A recent Ninth Circuit Bankruptcy Appellate Panel case discusses the service requirements for a motion to avoid a lien. See Frates v. Wells Fargo Bank, N.A.; BAP No. NC-13-1366-JuKiD Before discuss this case further there are ways to get rid of the judgment lien from your house outside of filing for bankruptcy protection. You could satisfy the judgment entered against you. The amount you will have to pay will include prejudgment interest, post-judgment interest, costs of enforcement of the judgment and attorney fees and costs. You might be able to negotiate a settlement, make the payments and then the judicial lien holder should remove the lien. A lump sum cash payment today is better than years of payments and uncertainty of when the lien holder will ever see a penny to collect on the judgment.

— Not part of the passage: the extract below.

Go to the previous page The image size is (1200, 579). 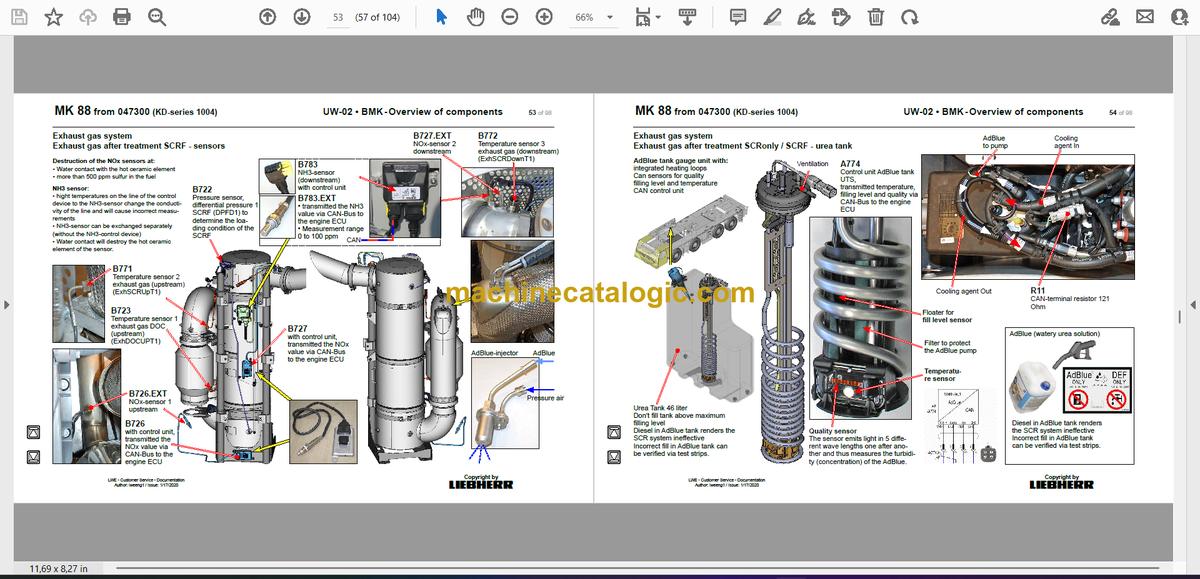(x=267, y=17)
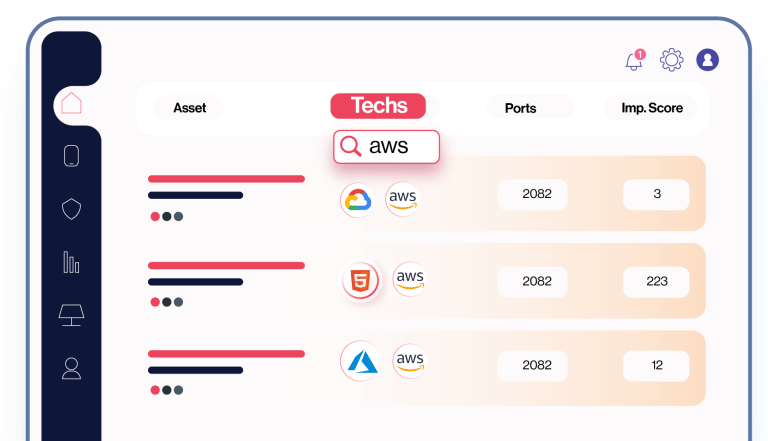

Back to the Frates case. In this case the Frates’ filed for bankruptcy protection under Chapter 13 of the Bankruptcy Code. They had a judgment lien recorded against their house and sought to avoid the lien pursuant to Section 522(f) by filing the appropriate motion with the court. Wells Fargo was the lien holder and never responded to the motion. So the Frates’ bankruptcy attorney sought enter of the order by default on the motion to avoid. The Bankruptcy Court denied the entry of the order by default on procedural grounds: (1) the notice of the motion failed to identify the real property and (2) the notice, motion and accompanying pleadings were not served on counsel listed on the abstract of judgment as required under Cal. Code Civ. P. (CCP) § 684.010. The Frates’ bankruptcy attorneys moved for reconsideration which the court denied. This appeal was then filed.
Notice of this motion is the issue in this case. Rule 9014(a), in turn, provides that relief shall be requested by motion and “reasonable notice and opportunity for hearing shall be afforded the party against whom relief is sought.” The Bankruptcy Court for the Northern District of California has a scream or die notice process that may be used for certain motions pursuant to LBR 9014. Notice and opportunity for a hearing is served on the opposing party and then it is incumbent on the opposing party to file a timely opposition or request for hearing. If opposition or a request for hearing is not timely filed the party that filed the motion may request entry of the order by default. “The standard for what amounts to constitutionally adequate notice, however, is fairly low; it’s ‘notice reasonably calculated, under all the circumstances, to apprise interested parties of the pendency of the action and afford them an opportunity to present their objection.’” Espinosa v. United Student Aid Funds, Inc., 553 F.3d 1193, 1202 (9th Cir. 2008) (citing Mullane, 339 U.S. at 314), aff’d, 559 U.S. 260 (2010).
Under these facts though Wells Fargo Bank, N.A. is an insured depository institution whereby service is governed by FRBP 7004(h). This rule provides service must be by certified mail addressed to an officer of the institution. In this case the debtors’ did serve Wells Fargo Bank, N.A. by certified mail and addressed the service to an officer of the institution. The other issue was whether California Civil Procedure Section 684.010 must be followed when serving a motion to avoid a lien. C.C.P. §684.010 governs judgment enforcement under California law and says notices and other papers are required to be served on the judgment creditor’s attorney of record rather than on the judgment creditor if the judgment creditor has an attorney of record. In Frates the 9th Circuit Bankruptcy Appellate Panel held that nowhere do the bankruptcy rules require compliance with C.C.P. §684.010 in lien avoidance actions and applying C.C.P. §684.010 creates confusion about where and when bankruptcy practitioners should follow state law even when they comply with applicable bankruptcy rules.